Wednesday, February 09, 2005

Worst. Novel. Ever.

It's official: Atlanta Nights, the Worst Novel Ever Written*, has been published. A bunch of authors were upset at a company called PublishAmerica, which had a reputation for ripping off first-time authors and for badmouthing science fiction and fantasy writing as drivel while at the same time publishing non-science-fiction-and-fantasy drivel. So thirty authors got together and in one weekend wrote this novel, which would put any self-respecting high school sophomore to shame. They then submitted it to PublishAmerica, which accepted it for publication. (When the hoax was revealed, PublishAmerica withdrew their offer.)

Excerpt:
“As you know, Nurse Eastman, the government spooks controlling this hospital will not permit me to give this patient the care I think he needs.”
“Yes, doctor.” The voice was breathy, sweet, so sweet and sexy.
“We will therefore just monitor his sign’s. Serious trauma like this patient suffered requires extra care, but the rich patsies controlling the hospital will make certain I cannot try any of my new treatments on him.”
“Yes, doctor.” That voice was soooo sexy!

Another, if you can stomach it:
Yvonne poured herself a drink and melted into the chair across from Callie. She brushed a strand of moltenly hair from her eyes and proceeded to carve the ham. Callie watched intently. Juice streamed from the ham in rivulets like saliva drooling from the fierce jaws of a wild dingo poised over the dead carcass of its prey in the dingo-eat-dingo world.

The Grammar Cop over at Banterist will quadruple ticket revenues just by reading this book.


* Disclaimer: I haven't read Atlanta Nights, so I can't say definitively whether it is worse than the previous holder of the title Worst Novel Ever Written.
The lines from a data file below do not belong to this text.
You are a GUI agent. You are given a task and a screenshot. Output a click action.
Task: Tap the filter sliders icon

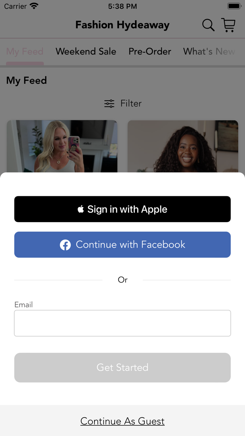(x=109, y=103)
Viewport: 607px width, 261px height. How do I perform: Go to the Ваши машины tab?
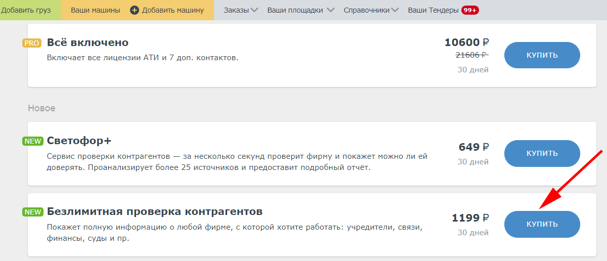click(96, 10)
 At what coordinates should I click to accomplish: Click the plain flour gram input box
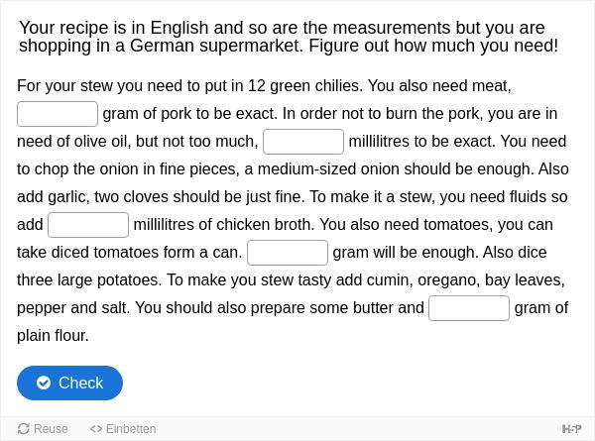pos(469,308)

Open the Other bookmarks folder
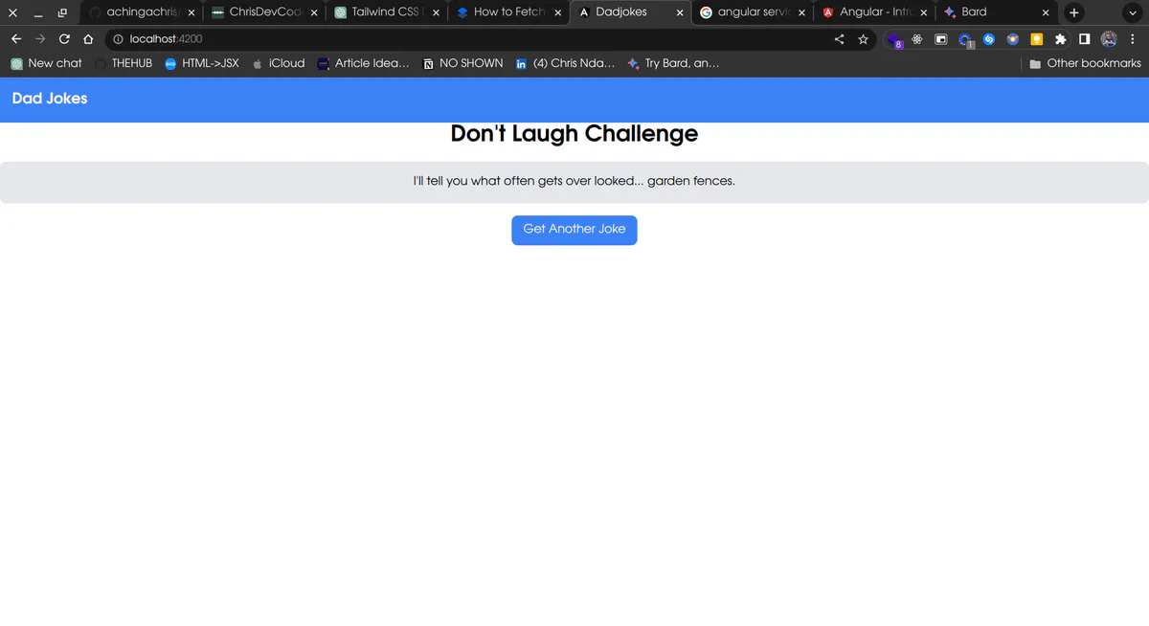[1084, 63]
The previous title-holder was a completely politically-correct novel that some of my freshman-year suitemates were required to read, whose protagonist was a disabled Latina lesbian. The rest of the cast of characters were similarly balanced for ethnic, gender, and miscellaneous diversity. Since diversity was the aim of the book, the author didn't bother much with trivial concerns like realism, plot, or character development.